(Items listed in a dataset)
%%

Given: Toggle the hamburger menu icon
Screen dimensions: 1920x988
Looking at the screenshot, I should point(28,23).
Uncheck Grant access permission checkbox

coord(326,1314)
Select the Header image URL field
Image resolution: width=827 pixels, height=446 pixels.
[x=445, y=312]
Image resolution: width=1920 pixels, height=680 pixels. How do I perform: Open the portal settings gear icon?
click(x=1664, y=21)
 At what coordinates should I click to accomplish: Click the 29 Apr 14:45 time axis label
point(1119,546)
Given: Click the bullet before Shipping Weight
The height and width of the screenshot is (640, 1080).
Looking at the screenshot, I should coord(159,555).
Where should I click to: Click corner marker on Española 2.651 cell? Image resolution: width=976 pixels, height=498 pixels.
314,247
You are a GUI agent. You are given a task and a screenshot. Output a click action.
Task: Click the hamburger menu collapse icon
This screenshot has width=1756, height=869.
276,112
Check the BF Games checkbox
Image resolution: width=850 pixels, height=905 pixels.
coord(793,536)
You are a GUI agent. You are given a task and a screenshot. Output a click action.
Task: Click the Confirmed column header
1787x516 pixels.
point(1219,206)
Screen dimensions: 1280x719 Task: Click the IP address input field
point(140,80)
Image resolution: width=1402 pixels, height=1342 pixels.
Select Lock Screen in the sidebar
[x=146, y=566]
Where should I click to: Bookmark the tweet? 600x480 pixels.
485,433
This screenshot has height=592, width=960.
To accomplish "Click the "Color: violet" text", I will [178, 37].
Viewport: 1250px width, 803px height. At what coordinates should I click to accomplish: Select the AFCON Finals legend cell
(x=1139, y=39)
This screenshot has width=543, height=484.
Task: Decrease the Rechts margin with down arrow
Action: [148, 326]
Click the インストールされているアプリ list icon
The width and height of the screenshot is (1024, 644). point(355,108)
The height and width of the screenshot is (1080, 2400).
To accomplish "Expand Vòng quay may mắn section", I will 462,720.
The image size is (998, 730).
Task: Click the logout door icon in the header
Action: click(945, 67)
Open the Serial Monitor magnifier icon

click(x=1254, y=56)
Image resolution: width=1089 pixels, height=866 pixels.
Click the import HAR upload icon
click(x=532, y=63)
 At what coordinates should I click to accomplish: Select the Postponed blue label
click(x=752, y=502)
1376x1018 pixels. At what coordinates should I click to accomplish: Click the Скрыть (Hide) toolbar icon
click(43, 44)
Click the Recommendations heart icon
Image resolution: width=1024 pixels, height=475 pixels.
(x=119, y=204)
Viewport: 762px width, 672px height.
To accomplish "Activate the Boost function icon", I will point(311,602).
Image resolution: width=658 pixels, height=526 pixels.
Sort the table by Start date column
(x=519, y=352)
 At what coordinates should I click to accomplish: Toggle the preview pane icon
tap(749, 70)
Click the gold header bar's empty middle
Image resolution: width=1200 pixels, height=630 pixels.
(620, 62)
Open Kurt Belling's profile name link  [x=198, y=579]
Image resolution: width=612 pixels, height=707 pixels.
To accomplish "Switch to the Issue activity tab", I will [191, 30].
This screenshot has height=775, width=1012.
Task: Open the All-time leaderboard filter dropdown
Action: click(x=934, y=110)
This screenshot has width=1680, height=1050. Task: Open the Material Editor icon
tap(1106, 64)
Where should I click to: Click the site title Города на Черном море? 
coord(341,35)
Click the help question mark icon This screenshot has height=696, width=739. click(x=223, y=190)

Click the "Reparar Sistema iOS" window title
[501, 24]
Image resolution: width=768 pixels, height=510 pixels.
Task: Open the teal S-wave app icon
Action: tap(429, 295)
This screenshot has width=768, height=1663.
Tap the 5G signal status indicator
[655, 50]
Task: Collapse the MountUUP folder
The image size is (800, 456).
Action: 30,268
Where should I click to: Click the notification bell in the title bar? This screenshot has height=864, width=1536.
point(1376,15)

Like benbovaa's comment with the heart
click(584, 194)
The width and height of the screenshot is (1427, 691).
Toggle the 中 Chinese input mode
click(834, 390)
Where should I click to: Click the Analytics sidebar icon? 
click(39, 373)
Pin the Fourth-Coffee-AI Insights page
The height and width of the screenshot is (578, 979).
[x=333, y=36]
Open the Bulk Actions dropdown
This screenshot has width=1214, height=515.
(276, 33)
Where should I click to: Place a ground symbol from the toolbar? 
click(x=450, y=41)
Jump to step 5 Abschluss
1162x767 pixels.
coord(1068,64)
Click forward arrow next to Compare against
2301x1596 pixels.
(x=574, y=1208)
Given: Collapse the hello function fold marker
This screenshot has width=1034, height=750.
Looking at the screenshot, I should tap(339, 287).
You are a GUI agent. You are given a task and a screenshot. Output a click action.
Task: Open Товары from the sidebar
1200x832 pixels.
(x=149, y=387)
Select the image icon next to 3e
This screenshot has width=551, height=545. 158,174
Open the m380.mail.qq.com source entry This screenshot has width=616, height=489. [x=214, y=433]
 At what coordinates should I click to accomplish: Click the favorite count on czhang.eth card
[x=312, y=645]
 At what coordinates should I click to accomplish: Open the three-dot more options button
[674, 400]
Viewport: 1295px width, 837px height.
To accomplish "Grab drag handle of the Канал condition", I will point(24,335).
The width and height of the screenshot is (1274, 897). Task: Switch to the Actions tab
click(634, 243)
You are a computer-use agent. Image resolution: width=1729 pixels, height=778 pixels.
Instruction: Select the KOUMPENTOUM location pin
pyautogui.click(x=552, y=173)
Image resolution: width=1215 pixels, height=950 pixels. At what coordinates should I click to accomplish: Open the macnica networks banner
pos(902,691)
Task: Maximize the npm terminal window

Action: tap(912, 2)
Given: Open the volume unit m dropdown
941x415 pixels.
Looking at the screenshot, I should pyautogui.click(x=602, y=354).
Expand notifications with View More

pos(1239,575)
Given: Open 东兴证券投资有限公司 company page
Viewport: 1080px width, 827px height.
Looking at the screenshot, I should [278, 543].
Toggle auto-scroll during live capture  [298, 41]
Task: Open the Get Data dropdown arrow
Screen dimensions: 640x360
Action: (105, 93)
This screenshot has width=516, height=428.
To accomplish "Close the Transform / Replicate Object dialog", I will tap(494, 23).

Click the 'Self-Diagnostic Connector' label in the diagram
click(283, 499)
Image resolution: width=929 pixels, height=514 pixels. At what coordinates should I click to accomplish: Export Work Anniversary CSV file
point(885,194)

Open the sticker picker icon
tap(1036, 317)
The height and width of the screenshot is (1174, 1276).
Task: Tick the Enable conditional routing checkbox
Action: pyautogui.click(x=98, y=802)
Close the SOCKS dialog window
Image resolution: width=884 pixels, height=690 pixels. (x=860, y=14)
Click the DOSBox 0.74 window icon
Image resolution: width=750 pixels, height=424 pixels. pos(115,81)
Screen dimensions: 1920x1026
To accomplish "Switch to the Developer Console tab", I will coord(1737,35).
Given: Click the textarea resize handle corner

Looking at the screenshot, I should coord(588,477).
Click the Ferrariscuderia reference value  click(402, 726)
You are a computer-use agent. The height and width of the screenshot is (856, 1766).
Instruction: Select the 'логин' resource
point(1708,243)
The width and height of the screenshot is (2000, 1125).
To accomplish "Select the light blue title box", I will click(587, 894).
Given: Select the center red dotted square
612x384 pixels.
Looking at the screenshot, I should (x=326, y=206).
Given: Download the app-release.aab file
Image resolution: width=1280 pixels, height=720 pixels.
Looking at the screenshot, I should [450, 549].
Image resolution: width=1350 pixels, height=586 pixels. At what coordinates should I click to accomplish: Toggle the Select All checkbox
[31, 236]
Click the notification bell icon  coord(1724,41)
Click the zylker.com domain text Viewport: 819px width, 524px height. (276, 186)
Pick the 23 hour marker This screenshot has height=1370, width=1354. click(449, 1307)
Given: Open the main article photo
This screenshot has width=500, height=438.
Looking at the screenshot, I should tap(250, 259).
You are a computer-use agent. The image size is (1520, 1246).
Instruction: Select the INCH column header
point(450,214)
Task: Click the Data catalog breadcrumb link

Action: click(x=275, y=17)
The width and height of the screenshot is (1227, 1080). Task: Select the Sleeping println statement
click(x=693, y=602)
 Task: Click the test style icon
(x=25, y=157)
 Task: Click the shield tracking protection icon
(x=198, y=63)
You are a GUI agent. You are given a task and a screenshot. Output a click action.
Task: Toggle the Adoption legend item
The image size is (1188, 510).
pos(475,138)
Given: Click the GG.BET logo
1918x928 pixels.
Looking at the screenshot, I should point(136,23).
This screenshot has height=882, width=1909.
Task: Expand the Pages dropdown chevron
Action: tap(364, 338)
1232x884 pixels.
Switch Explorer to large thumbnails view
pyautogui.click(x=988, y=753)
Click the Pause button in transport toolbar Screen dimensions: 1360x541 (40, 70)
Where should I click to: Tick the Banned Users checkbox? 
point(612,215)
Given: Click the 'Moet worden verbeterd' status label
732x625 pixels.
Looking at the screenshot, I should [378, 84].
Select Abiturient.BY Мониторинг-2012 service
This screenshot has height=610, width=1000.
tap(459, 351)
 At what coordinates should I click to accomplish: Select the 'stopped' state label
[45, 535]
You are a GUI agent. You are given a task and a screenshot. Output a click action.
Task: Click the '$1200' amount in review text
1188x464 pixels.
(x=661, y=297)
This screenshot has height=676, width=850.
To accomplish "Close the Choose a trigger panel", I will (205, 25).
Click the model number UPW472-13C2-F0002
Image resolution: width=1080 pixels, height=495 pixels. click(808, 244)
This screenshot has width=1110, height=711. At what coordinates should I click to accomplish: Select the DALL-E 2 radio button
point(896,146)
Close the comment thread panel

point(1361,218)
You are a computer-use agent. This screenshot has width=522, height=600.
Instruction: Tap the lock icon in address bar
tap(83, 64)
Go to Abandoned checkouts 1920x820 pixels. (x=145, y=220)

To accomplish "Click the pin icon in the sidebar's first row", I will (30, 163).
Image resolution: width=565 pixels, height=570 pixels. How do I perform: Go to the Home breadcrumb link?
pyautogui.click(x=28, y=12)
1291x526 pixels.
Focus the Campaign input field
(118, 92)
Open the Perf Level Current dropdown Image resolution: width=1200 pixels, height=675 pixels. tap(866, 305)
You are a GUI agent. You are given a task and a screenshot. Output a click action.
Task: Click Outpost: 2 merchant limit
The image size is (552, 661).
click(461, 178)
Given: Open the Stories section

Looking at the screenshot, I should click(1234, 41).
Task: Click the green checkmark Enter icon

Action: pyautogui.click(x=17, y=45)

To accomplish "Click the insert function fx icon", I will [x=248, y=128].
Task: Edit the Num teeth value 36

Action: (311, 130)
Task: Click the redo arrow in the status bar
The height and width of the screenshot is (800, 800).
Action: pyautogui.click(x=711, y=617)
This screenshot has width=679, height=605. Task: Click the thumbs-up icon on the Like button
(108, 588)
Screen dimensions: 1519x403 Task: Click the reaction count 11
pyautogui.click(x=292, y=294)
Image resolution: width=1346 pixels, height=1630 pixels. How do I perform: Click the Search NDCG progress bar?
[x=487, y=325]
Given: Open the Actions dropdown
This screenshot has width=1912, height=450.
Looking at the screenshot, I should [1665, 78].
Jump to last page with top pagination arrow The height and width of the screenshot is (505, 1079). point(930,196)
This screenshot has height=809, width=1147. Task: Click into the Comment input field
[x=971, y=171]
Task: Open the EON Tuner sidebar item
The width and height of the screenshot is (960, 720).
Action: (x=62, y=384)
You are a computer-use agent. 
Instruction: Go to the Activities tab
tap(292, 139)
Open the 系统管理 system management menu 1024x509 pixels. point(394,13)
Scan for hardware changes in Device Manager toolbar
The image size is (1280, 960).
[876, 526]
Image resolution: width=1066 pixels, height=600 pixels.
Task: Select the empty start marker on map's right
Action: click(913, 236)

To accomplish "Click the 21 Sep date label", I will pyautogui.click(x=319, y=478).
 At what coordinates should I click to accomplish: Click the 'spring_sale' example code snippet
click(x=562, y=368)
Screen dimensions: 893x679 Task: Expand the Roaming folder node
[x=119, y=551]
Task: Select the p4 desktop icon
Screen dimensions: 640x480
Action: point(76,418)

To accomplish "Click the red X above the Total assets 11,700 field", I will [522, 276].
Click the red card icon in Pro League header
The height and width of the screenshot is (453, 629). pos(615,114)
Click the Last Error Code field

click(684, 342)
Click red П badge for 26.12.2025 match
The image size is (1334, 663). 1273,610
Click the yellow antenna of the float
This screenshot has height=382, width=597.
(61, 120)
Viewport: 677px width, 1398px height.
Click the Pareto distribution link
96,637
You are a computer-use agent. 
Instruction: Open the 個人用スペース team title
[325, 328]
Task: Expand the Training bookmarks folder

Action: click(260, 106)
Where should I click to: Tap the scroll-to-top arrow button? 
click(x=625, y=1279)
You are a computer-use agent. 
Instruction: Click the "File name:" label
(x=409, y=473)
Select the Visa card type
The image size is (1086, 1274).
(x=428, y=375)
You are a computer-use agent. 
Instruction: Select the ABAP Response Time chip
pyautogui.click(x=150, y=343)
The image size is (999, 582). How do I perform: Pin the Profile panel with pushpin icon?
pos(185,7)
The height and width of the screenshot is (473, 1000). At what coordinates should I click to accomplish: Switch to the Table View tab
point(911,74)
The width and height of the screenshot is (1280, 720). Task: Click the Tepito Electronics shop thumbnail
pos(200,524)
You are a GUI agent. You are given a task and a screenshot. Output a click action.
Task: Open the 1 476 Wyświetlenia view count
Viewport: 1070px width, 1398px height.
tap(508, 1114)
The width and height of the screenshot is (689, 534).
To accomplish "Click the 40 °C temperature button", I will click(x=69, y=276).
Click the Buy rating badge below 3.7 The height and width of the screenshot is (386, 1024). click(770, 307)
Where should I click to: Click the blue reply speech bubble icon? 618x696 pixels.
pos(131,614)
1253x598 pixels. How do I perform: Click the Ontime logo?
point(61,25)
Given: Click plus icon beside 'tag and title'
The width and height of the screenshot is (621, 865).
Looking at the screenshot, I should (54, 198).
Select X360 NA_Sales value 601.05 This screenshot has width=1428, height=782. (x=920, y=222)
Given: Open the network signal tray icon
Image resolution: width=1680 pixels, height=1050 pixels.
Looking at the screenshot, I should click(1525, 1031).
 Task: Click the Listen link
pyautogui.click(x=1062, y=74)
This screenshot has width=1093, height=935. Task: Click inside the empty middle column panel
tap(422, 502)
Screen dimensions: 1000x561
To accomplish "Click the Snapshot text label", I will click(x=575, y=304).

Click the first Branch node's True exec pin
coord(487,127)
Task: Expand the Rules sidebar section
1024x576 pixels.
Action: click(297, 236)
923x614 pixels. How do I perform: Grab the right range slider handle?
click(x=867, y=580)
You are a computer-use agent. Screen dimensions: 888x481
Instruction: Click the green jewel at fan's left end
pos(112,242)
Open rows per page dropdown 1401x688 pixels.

%%

■ What you should do ■
One stretch of the lines above is wanted, from the line that contains "The width and height of the screenshot is (2000, 1125)." through the line that contains "Given: Click the GG.BET logo". Output it exactly.

■ The answer ■
The width and height of the screenshot is (2000, 1125).
To accomplish "Select the light blue title box", I will click(587, 894).
Given: Select the center red dotted square
612x384 pixels.
Looking at the screenshot, I should (x=326, y=206).
Given: Download the app-release.aab file
Image resolution: width=1280 pixels, height=720 pixels.
Looking at the screenshot, I should [450, 549].
Image resolution: width=1350 pixels, height=586 pixels. At what coordinates should I click to accomplish: Toggle the Select All checkbox
[31, 236]
Click the notification bell icon  coord(1724,41)
Click the zylker.com domain text Viewport: 819px width, 524px height. (276, 186)
Pick the 23 hour marker This screenshot has height=1370, width=1354. click(449, 1307)
Given: Open the main article photo
This screenshot has width=500, height=438.
Looking at the screenshot, I should tap(250, 259).
You are a computer-use agent. The image size is (1520, 1246).
Instruction: Select the INCH column header
point(450,214)
Task: Click the Data catalog breadcrumb link

Action: click(x=275, y=17)
The width and height of the screenshot is (1227, 1080). Task: Select the Sleeping println statement
click(x=693, y=602)
 Task: Click the test style icon
(x=25, y=157)
 Task: Click the shield tracking protection icon
(x=198, y=63)
You are a GUI agent. You are given a task and a screenshot. Output a click action.
Task: Toggle the Adoption legend item
The image size is (1188, 510).
pos(475,138)
Given: Click the GG.BET logo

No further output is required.